I have a json-like structure in spark which looks as follows:

>>> df = spark.read.parquet(good_partition_path)
id: string
some-array: array
    element: struct
        array-field-1: string
        array-field-2: string

depending on the partition, some-array might be an empty array for all id's. When this happend spark infers the following schema:

>>> df = spark.read.parquet(bad_partition_path)
id: string
some-array: array
    element: string

Of course that's a problem if I want to read multiple partitions because spark cannot merge schemas. I have tried to define manually the schema so there should be no problem

>>> df = spark.read.schema(good_schema).parquet(bad_partition_path)
id: string
some-array: array
    element: struct
        array-field-1: string
        array-field-2: string

So far so good, but when I try to actually collect the data I get an error:

>>> df.head(5)
# Long error message
Caused by: java.lang.ClassCastException: optional binary element (UTF8) is not a group

I don't understand why this fails. There should be no incompatibility cause by the schema. In case you wonder, collecting the data without specifying the schema works.

>>> df = spark.read.parquet(bad_partition_path)
id: string
some-array: array
    element: string   # infers wrong schema
>>> df.head(5)
[Row(...)] # actually works

Edit

Here there's a reproducible example in python

from pyspark.sql.types import *


myschema = StructType([
   StructField('id', StringType())
 , StructField( 'some-array'
              , ArrayType(StructType([
                  StructField('array-field-1', StringType())
                , StructField('array-field-2', StringType())
                ])
              ))
  ])

path_writeKO = "path/to/parquet"
jsonKO = '{"id": "OK", "some-array": []}'
dfKO = sc.parallelize([jsonKO])
dfKO = spark.read.json(dfKO)
dfKO.write.parquet(path_writeKO) # write without schema

read_error = spark.read.schema(myschema).parquet(path_writeKO) # read with schema
read_error.collect() # Fails!!

lsmor · Accepted Answer · 2020-02-24 14:33:54Z

6

The solution I've found is setting the option dropFieldIfAllNull to True when reading the json file. This causes field with empty array to disapear, making merging schema easier.
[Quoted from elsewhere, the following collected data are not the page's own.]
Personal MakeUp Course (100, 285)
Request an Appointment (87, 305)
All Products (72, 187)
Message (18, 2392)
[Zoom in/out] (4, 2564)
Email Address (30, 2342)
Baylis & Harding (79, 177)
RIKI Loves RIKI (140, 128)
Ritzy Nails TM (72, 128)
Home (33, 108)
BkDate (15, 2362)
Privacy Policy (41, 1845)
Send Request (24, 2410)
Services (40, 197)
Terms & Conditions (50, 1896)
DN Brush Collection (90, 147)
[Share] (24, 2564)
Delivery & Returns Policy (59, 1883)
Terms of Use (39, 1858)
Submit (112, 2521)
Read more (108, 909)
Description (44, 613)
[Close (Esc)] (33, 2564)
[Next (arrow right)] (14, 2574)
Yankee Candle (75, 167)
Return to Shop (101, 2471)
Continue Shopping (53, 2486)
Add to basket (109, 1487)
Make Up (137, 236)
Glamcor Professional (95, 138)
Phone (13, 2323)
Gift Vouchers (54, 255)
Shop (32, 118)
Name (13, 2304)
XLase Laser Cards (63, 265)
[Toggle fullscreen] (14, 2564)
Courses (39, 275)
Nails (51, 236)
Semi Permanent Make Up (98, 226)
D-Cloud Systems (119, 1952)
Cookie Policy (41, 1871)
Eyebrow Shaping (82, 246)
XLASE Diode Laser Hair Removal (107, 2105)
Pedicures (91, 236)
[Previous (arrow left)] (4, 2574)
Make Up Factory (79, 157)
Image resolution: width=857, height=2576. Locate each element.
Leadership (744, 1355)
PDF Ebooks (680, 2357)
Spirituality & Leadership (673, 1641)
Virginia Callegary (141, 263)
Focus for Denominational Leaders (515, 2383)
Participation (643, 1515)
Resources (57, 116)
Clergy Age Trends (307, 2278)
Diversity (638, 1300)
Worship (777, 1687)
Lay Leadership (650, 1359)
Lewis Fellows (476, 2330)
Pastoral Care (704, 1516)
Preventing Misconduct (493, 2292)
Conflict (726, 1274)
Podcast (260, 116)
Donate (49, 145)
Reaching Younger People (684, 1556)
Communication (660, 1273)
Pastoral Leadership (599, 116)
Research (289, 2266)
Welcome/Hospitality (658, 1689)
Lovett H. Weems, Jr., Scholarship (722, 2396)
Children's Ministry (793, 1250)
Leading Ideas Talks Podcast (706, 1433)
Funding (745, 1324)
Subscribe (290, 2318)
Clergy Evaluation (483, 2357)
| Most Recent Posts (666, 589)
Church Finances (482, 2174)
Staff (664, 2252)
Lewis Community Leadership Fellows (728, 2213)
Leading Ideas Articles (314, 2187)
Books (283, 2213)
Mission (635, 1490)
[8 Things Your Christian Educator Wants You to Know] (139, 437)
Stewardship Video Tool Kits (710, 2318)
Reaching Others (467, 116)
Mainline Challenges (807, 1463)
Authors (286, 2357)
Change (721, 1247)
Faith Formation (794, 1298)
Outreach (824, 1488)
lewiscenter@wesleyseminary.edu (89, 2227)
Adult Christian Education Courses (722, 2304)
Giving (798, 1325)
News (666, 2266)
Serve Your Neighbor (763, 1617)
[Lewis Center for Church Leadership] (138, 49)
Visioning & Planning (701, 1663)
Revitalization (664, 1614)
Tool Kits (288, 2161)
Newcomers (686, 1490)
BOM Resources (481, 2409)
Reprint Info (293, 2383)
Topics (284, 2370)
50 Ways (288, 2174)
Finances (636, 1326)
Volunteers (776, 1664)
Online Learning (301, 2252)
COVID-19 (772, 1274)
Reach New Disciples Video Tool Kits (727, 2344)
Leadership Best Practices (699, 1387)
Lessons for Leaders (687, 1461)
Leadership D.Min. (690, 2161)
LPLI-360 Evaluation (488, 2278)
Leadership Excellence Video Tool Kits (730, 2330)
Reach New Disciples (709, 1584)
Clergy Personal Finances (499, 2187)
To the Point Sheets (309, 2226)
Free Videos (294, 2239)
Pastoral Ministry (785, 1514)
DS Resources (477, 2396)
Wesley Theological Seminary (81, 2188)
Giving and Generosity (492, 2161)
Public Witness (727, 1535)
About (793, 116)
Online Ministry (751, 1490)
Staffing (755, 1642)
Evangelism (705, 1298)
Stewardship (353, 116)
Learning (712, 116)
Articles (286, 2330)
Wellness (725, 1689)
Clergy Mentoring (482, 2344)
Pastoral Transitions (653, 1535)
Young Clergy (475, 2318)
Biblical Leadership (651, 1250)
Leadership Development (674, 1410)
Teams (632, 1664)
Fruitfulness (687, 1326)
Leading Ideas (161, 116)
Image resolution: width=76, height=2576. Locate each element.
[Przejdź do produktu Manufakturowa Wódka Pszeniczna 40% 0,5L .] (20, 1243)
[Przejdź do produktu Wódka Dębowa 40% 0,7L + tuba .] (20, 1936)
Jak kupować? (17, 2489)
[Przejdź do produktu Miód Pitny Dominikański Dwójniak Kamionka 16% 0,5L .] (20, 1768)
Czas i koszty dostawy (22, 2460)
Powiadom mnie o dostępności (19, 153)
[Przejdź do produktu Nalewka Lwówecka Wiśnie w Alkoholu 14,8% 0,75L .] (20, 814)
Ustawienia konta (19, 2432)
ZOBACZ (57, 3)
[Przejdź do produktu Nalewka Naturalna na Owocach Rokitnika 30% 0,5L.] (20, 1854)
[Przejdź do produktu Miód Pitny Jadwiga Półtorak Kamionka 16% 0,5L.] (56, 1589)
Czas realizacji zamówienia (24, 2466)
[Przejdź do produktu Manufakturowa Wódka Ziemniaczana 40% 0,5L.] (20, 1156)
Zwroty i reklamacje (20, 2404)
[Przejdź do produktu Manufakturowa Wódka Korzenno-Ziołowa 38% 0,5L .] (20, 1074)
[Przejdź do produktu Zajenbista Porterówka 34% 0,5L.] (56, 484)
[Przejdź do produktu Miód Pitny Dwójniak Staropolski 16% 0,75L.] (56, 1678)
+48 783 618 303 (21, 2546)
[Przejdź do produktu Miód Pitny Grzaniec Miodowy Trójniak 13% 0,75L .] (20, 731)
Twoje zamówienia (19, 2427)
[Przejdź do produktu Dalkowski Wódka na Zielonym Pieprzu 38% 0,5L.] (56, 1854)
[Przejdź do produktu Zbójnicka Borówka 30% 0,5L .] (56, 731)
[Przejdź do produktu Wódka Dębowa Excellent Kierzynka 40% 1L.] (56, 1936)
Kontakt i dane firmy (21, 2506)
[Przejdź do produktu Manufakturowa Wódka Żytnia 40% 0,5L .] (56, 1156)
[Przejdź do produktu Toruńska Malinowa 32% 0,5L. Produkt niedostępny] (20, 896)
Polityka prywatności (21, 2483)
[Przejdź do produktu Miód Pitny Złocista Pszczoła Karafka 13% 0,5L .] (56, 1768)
>>> jsonKO = '{"id": "OK", "some-array": []}'
>>> dfKO = sc.parallelize([jsonKO])
>>> dfKO = spark.read.option('dropFieldIfAllNull', True).json(dfKO)
id:string

Now, undesired type inference won't apply and when reading multiple partitions of the same file the option mergeSchema will be able to read all files without colision.

answered Feb 24, 2020 at 14:33

lsmor

5,0832 gold badges20 silver badges41 bronze badges

Sign up to request clarification or add additional context in comments.

3 Comments

lsmor Over a year ago

@AlexandrosBiratsis Thanks!. sorry for accepting your anwser and then step back :/

abiratsis Over a year ago

Nothing to care about since you found what you were looking for. Although I am not sure if the schema will be automatically merged by spark and extended to the one containing all the required information. Did you try it out?

lsmor Over a year ago

@AlexandrosBiratsis I did try out! When reading you need to set mergeSchema option. This wouldn't work before because schemas were incompatible, but with this aproach missing columns will be set to null.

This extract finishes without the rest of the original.